__What to produce__. Return every one of the following rows verbatim, with no changes of any kind.

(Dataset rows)
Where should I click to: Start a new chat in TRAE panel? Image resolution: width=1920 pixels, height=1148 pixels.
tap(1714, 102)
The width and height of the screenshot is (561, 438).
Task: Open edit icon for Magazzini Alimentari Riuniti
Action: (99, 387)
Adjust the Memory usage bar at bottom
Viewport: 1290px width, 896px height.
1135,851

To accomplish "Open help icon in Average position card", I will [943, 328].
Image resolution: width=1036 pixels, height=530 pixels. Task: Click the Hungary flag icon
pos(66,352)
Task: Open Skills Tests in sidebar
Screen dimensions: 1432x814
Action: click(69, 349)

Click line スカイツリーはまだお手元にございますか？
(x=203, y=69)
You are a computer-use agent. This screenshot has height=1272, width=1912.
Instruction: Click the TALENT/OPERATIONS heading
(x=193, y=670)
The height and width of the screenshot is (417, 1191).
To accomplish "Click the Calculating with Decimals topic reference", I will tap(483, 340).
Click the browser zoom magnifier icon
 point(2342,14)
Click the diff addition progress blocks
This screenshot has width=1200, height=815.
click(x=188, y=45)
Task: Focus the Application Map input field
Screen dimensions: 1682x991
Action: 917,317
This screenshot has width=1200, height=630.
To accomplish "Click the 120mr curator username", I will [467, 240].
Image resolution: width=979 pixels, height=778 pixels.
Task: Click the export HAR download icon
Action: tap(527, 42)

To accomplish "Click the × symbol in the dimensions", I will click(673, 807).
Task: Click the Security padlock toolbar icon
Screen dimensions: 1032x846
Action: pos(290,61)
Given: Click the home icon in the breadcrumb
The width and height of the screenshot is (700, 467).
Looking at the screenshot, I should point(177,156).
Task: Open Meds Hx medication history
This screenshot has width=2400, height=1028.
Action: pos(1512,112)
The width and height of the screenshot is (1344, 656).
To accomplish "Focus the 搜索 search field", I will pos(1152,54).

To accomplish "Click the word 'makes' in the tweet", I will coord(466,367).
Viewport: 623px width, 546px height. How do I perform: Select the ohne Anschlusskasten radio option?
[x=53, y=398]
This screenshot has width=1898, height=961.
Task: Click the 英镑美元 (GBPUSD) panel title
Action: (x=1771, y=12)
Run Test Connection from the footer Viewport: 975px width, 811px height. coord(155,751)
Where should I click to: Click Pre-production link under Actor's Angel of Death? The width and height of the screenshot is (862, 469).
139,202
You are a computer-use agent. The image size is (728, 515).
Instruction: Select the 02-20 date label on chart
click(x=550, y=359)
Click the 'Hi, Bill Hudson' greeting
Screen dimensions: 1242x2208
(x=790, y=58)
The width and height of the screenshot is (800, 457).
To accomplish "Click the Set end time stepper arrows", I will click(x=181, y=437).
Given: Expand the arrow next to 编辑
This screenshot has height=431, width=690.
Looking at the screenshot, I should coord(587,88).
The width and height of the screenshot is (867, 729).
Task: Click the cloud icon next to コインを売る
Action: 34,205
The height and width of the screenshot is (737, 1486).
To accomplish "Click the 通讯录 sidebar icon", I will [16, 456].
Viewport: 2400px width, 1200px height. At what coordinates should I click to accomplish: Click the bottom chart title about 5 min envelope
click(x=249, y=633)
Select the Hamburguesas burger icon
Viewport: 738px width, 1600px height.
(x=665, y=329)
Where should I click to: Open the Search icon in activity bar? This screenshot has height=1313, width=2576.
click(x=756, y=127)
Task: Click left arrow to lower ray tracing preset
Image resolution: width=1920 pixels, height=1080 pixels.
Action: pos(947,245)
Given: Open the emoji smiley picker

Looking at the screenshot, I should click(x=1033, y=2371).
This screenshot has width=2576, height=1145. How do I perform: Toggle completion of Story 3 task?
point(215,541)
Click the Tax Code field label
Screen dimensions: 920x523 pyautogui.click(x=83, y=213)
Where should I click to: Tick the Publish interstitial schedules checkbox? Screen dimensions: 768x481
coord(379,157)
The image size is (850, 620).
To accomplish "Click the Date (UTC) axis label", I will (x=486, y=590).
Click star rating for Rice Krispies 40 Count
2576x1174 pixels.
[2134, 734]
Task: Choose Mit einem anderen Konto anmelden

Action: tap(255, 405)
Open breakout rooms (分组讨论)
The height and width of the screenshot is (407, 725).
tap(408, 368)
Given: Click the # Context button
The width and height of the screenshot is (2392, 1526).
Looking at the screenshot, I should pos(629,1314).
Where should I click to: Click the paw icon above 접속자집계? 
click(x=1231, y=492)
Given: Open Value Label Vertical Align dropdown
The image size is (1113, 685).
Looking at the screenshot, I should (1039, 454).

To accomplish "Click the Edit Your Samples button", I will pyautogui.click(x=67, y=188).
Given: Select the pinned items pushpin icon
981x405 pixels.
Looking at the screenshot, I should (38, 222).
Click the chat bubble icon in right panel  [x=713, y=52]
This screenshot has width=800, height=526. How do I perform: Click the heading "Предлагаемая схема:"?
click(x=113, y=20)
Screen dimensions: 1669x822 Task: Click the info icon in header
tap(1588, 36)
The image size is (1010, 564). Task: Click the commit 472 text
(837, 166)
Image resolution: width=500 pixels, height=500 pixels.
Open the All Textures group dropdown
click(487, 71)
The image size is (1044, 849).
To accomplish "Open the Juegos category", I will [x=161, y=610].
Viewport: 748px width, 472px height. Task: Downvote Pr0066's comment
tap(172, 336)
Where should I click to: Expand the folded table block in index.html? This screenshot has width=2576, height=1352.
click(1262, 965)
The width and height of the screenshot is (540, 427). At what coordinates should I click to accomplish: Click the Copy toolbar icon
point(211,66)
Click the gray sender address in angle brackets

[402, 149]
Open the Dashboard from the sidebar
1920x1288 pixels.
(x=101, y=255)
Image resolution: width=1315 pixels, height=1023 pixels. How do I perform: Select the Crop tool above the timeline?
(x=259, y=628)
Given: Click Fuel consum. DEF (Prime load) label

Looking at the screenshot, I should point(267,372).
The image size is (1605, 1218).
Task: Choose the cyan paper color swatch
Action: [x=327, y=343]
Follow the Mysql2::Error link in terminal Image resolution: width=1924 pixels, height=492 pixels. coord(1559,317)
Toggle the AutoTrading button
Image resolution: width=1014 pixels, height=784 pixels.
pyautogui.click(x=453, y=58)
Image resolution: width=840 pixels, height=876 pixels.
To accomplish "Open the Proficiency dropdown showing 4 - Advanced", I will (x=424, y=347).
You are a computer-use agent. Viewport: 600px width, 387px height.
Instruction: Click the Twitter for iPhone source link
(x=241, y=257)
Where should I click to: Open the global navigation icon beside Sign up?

__Result of this exercise__.
Where should I click to: Start a new chat in TRAE panel? Image resolution: width=1920 pixels, height=1148 pixels.
tap(1714, 102)
The width and height of the screenshot is (561, 438).
Task: Open edit icon for Magazzini Alimentari Riuniti
Action: (99, 387)
Adjust the Memory usage bar at bottom
Viewport: 1290px width, 896px height.
1135,851

To accomplish "Open help icon in Average position card", I will [943, 328].
Image resolution: width=1036 pixels, height=530 pixels. Task: Click the Hungary flag icon
pos(66,352)
Task: Open Skills Tests in sidebar
Screen dimensions: 1432x814
Action: click(69, 349)

Click line スカイツリーはまだお手元にございますか？
(x=203, y=69)
You are a computer-use agent. This screenshot has height=1272, width=1912.
Instruction: Click the TALENT/OPERATIONS heading
(x=193, y=670)
The height and width of the screenshot is (417, 1191).
To accomplish "Click the Calculating with Decimals topic reference", I will tap(483, 340).
Click the browser zoom magnifier icon
 point(2342,14)
Click the diff addition progress blocks
This screenshot has width=1200, height=815.
click(x=188, y=45)
Task: Focus the Application Map input field
Screen dimensions: 1682x991
Action: 917,317
This screenshot has width=1200, height=630.
To accomplish "Click the 120mr curator username", I will [467, 240].
Image resolution: width=979 pixels, height=778 pixels.
Task: Click the export HAR download icon
Action: tap(527, 42)

To accomplish "Click the × symbol in the dimensions", I will click(673, 807).
Task: Click the Security padlock toolbar icon
Screen dimensions: 1032x846
Action: pos(290,61)
Given: Click the home icon in the breadcrumb
The width and height of the screenshot is (700, 467).
Looking at the screenshot, I should point(177,156).
Task: Open Meds Hx medication history
This screenshot has width=2400, height=1028.
Action: pos(1512,112)
The width and height of the screenshot is (1344, 656).
To accomplish "Focus the 搜索 search field", I will pos(1152,54).

To accomplish "Click the word 'makes' in the tweet", I will coord(466,367).
Viewport: 623px width, 546px height. How do I perform: Select the ohne Anschlusskasten radio option?
[x=53, y=398]
This screenshot has width=1898, height=961.
Task: Click the 英镑美元 (GBPUSD) panel title
Action: (x=1771, y=12)
Run Test Connection from the footer Viewport: 975px width, 811px height. coord(155,751)
Where should I click to: Click Pre-production link under Actor's Angel of Death? The width and height of the screenshot is (862, 469).
139,202
You are a computer-use agent. The image size is (728, 515).
Instruction: Select the 02-20 date label on chart
click(x=550, y=359)
Click the 'Hi, Bill Hudson' greeting
Screen dimensions: 1242x2208
(x=790, y=58)
The width and height of the screenshot is (800, 457).
To accomplish "Click the Set end time stepper arrows", I will click(x=181, y=437).
Given: Expand the arrow next to 编辑
This screenshot has height=431, width=690.
Looking at the screenshot, I should coord(587,88).
The width and height of the screenshot is (867, 729).
Task: Click the cloud icon next to コインを売る
Action: 34,205
The height and width of the screenshot is (737, 1486).
To accomplish "Click the 通讯录 sidebar icon", I will [16, 456].
Viewport: 2400px width, 1200px height. At what coordinates should I click to accomplish: Click the bottom chart title about 5 min envelope
click(x=249, y=633)
Select the Hamburguesas burger icon
Viewport: 738px width, 1600px height.
(x=665, y=329)
Where should I click to: Open the Search icon in activity bar? This screenshot has height=1313, width=2576.
click(x=756, y=127)
Task: Click left arrow to lower ray tracing preset
Image resolution: width=1920 pixels, height=1080 pixels.
Action: pos(947,245)
Given: Open the emoji smiley picker

Looking at the screenshot, I should click(x=1033, y=2371).
This screenshot has width=2576, height=1145. How do I perform: Toggle completion of Story 3 task?
point(215,541)
Click the Tax Code field label
Screen dimensions: 920x523 pyautogui.click(x=83, y=213)
Where should I click to: Tick the Publish interstitial schedules checkbox? Screen dimensions: 768x481
coord(379,157)
The image size is (850, 620).
To accomplish "Click the Date (UTC) axis label", I will (x=486, y=590).
Click star rating for Rice Krispies 40 Count
2576x1174 pixels.
[2134, 734]
Task: Choose Mit einem anderen Konto anmelden

Action: tap(255, 405)
Open breakout rooms (分组讨论)
The height and width of the screenshot is (407, 725).
tap(408, 368)
Given: Click the # Context button
The width and height of the screenshot is (2392, 1526).
Looking at the screenshot, I should pos(629,1314).
Where should I click to: Click the paw icon above 접속자집계? 
click(x=1231, y=492)
Given: Open Value Label Vertical Align dropdown
The image size is (1113, 685).
Looking at the screenshot, I should (1039, 454).

To accomplish "Click the Edit Your Samples button", I will pyautogui.click(x=67, y=188).
Given: Select the pinned items pushpin icon
981x405 pixels.
Looking at the screenshot, I should (38, 222).
Click the chat bubble icon in right panel  [x=713, y=52]
This screenshot has width=800, height=526. How do I perform: Click the heading "Предлагаемая схема:"?
click(x=113, y=20)
Screen dimensions: 1669x822 Task: Click the info icon in header
tap(1588, 36)
The image size is (1010, 564). Task: Click the commit 472 text
(837, 166)
Image resolution: width=500 pixels, height=500 pixels.
Open the All Textures group dropdown
click(487, 71)
The image size is (1044, 849).
To accomplish "Open the Juegos category", I will [x=161, y=610].
Viewport: 748px width, 472px height. Task: Downvote Pr0066's comment
tap(172, 336)
Where should I click to: Expand the folded table block in index.html? This screenshot has width=2576, height=1352.
click(1262, 965)
The width and height of the screenshot is (540, 427). At what coordinates should I click to accomplish: Click the Copy toolbar icon
point(211,66)
Click the gray sender address in angle brackets

[402, 149]
Open the Dashboard from the sidebar
1920x1288 pixels.
(x=101, y=255)
Image resolution: width=1315 pixels, height=1023 pixels. How do I perform: Select the Crop tool above the timeline?
(x=259, y=628)
Given: Click Fuel consum. DEF (Prime load) label

Looking at the screenshot, I should point(267,372).
The image size is (1605, 1218).
Task: Choose the cyan paper color swatch
Action: [x=327, y=343]
Follow the Mysql2::Error link in terminal Image resolution: width=1924 pixels, height=492 pixels. coord(1559,317)
Toggle the AutoTrading button
Image resolution: width=1014 pixels, height=784 pixels.
pyautogui.click(x=453, y=58)
Image resolution: width=840 pixels, height=876 pixels.
To accomplish "Open the Proficiency dropdown showing 4 - Advanced", I will (x=424, y=347).
You are a computer-use agent. Viewport: 600px width, 387px height.
Instruction: Click the Twitter for iPhone source link
(x=241, y=257)
Where should I click to: Open the global navigation icon beside Sign up?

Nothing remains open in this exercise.